* REQUIRED TASK
Rewrite the listing below with "link" swapped for "hyperlink" wherever it appears, leaving everything else unchanged.

────────

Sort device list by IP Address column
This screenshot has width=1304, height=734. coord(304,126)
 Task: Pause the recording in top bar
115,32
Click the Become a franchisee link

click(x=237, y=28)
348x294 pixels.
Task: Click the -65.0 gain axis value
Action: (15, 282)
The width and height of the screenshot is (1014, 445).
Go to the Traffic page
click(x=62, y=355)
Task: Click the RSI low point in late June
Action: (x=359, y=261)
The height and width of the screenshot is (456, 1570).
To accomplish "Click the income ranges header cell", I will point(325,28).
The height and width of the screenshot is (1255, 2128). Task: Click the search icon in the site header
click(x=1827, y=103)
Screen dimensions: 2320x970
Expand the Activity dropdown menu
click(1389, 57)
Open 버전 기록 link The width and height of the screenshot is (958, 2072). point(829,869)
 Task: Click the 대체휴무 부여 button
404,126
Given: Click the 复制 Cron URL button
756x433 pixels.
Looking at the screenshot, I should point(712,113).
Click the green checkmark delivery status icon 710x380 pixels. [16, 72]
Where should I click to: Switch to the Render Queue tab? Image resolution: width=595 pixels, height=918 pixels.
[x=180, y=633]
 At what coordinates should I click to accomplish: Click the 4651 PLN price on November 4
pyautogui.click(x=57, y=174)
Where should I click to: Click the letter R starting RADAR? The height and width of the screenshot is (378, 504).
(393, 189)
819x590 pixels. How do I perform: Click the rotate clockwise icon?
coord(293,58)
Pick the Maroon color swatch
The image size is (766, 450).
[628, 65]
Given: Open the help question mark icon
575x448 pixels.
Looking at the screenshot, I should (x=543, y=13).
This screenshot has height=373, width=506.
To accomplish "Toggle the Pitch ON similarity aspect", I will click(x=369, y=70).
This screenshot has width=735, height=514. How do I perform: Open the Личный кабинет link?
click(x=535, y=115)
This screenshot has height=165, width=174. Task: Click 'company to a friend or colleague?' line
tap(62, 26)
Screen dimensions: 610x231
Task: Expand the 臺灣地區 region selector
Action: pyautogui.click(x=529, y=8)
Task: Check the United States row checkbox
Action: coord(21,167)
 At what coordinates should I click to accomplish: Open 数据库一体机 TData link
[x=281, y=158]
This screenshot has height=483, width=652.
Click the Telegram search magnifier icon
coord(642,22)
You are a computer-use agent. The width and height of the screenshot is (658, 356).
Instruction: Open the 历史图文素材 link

────────

* FULL RESPONSE
Sort device list by IP Address column
This screenshot has width=1304, height=734. coord(304,126)
 Task: Pause the recording in top bar
115,32
Click the Become a franchisee hyperlink

click(x=237, y=28)
348x294 pixels.
Task: Click the -65.0 gain axis value
Action: (15, 282)
The width and height of the screenshot is (1014, 445).
Go to the Traffic page
click(x=62, y=355)
Task: Click the RSI low point in late June
Action: (x=359, y=261)
The height and width of the screenshot is (456, 1570).
To accomplish "Click the income ranges header cell", I will point(325,28).
The height and width of the screenshot is (1255, 2128). Task: Click the search icon in the site header
click(x=1827, y=103)
Screen dimensions: 2320x970
Expand the Activity dropdown menu
click(1389, 57)
Open 버전 기록 hyperlink The width and height of the screenshot is (958, 2072). point(829,869)
 Task: Click the 대체휴무 부여 button
404,126
Given: Click the 复制 Cron URL button
756x433 pixels.
Looking at the screenshot, I should point(712,113).
Click the green checkmark delivery status icon 710x380 pixels. [16, 72]
Where should I click to: Switch to the Render Queue tab? Image resolution: width=595 pixels, height=918 pixels.
[x=180, y=633]
 At what coordinates should I click to accomplish: Click the 4651 PLN price on November 4
pyautogui.click(x=57, y=174)
Where should I click to: Click the letter R starting RADAR? The height and width of the screenshot is (378, 504).
(393, 189)
819x590 pixels. How do I perform: Click the rotate clockwise icon?
coord(293,58)
Pick the Maroon color swatch
The image size is (766, 450).
[628, 65]
Given: Open the help question mark icon
575x448 pixels.
Looking at the screenshot, I should (x=543, y=13).
This screenshot has height=373, width=506.
To accomplish "Toggle the Pitch ON similarity aspect", I will click(x=369, y=70).
This screenshot has width=735, height=514. How do I perform: Open the Личный кабинет hyperlink?
click(x=535, y=115)
This screenshot has height=165, width=174. Task: Click 'company to a friend or colleague?' line
tap(62, 26)
Screen dimensions: 610x231
Task: Expand the 臺灣地區 region selector
Action: pyautogui.click(x=529, y=8)
Task: Check the United States row checkbox
Action: coord(21,167)
 At what coordinates should I click to accomplish: Open 数据库一体机 TData hyperlink
[x=281, y=158]
This screenshot has height=483, width=652.
Click the Telegram search magnifier icon
coord(642,22)
You are a computer-use agent. The width and height of the screenshot is (658, 356).
Instruction: Open the 历史图文素材 hyperlink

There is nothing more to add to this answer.